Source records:

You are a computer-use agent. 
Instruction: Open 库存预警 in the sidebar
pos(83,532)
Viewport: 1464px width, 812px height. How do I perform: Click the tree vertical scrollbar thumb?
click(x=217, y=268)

- _Instructions for the task_:
Each line of the data is to be written out again exactly.

- _Answer space_:
You are a computer-use agent. 
Instruction: Open 库存预警 in the sidebar
pos(83,532)
Viewport: 1464px width, 812px height. How do I perform: Click the tree vertical scrollbar thumb?
click(x=217, y=268)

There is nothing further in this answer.